Once you find the line containing "The width and height of the screenshot is (800, 533).", please retype it and every line after it to the end of the entries, exactly and with nothing added.

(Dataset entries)
-=-=-=-=-
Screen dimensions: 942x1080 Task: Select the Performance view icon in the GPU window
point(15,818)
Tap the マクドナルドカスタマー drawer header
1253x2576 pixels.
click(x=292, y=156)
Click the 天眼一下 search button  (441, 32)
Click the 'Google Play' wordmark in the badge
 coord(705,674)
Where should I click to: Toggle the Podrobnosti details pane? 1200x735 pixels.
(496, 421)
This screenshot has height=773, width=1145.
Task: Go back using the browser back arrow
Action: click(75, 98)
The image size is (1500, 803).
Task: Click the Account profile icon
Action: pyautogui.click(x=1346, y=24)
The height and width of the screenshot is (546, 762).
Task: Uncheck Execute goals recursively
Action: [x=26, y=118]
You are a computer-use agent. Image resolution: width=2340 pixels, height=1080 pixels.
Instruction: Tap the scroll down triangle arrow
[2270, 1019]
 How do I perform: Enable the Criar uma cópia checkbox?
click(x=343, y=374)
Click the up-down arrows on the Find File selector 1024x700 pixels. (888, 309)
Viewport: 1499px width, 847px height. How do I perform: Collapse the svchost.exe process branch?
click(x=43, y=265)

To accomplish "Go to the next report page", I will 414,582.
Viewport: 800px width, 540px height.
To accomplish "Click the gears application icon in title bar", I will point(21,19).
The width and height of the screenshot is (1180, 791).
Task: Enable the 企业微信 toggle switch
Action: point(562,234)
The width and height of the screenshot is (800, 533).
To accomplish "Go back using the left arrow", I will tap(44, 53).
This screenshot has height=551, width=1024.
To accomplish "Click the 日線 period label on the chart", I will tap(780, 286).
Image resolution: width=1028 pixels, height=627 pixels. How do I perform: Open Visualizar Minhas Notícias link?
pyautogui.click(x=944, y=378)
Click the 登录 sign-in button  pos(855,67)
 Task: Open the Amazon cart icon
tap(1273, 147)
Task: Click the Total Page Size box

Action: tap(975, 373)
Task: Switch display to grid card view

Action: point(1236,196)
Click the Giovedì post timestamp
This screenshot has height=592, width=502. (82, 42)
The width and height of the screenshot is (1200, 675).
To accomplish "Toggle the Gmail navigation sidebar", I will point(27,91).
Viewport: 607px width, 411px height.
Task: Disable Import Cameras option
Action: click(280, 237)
-=-=-=-=-
» **Answer space**:
The width and height of the screenshot is (800, 533).
To accomplish "Go back using the left arrow", I will tap(44, 53).
This screenshot has height=551, width=1024.
To accomplish "Click the 日線 period label on the chart", I will tap(780, 286).
Image resolution: width=1028 pixels, height=627 pixels. How do I perform: Open Visualizar Minhas Notícias link?
pyautogui.click(x=944, y=378)
Click the 登录 sign-in button  pos(855,67)
 Task: Open the Amazon cart icon
tap(1273, 147)
Task: Click the Total Page Size box

Action: tap(975, 373)
Task: Switch display to grid card view

Action: point(1236,196)
Click the Giovedì post timestamp
This screenshot has height=592, width=502. (82, 42)
The width and height of the screenshot is (1200, 675).
To accomplish "Toggle the Gmail navigation sidebar", I will point(27,91).
Viewport: 607px width, 411px height.
Task: Disable Import Cameras option
Action: click(280, 237)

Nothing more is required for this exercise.